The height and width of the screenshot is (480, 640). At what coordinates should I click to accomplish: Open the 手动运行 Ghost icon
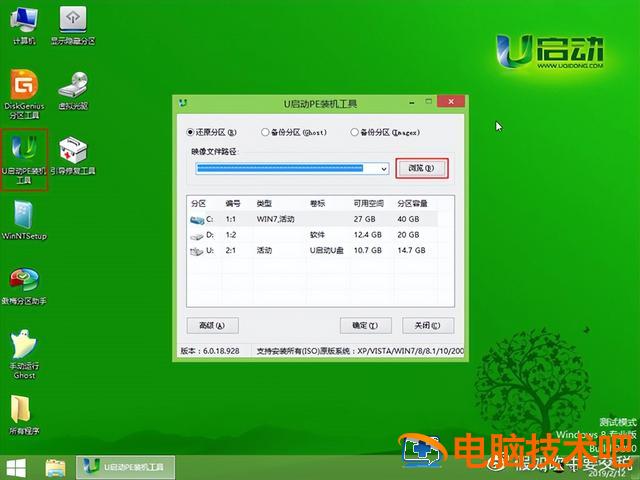[x=23, y=350]

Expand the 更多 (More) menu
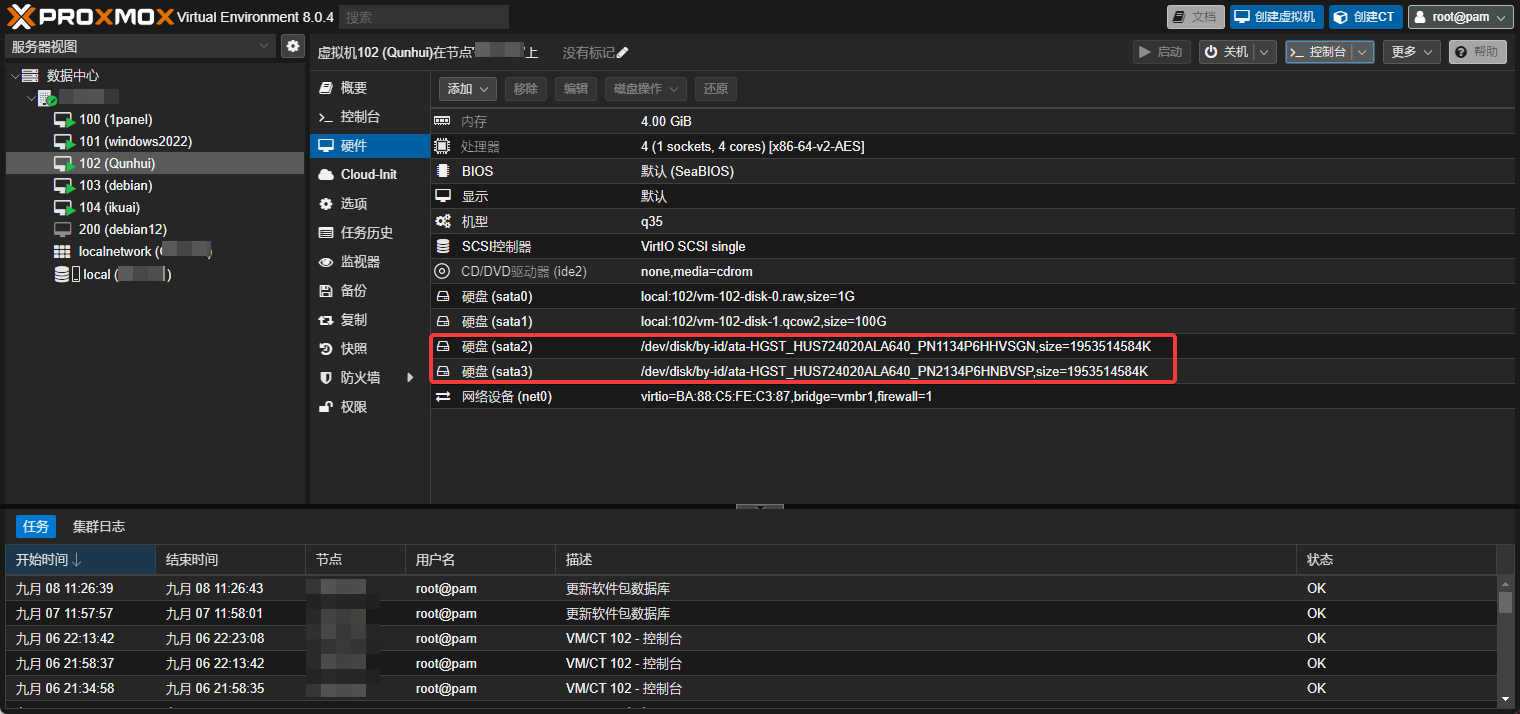(1411, 52)
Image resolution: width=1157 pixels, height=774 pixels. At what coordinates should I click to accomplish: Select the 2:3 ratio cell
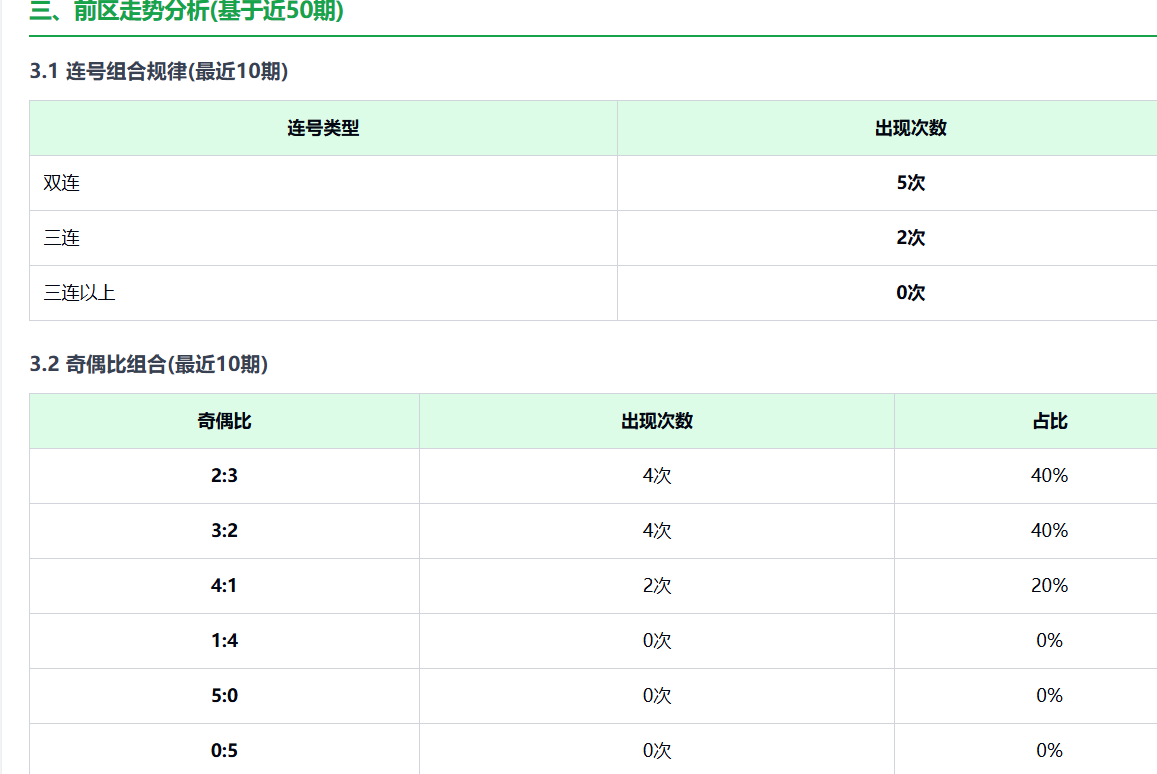[224, 476]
=======
• _What needs to be done_: Please copy out the lines above word for word, leaving out the pictures.

• _Solution to this problem_:
The height and width of the screenshot is (480, 640). At what coordinates should I click to accomplish: Open the 手动运行 Ghost icon
[x=23, y=350]

Expand the 更多 (More) menu
(1411, 52)
Image resolution: width=1157 pixels, height=774 pixels. At what coordinates should I click to accomplish: Select the 2:3 ratio cell
[224, 476]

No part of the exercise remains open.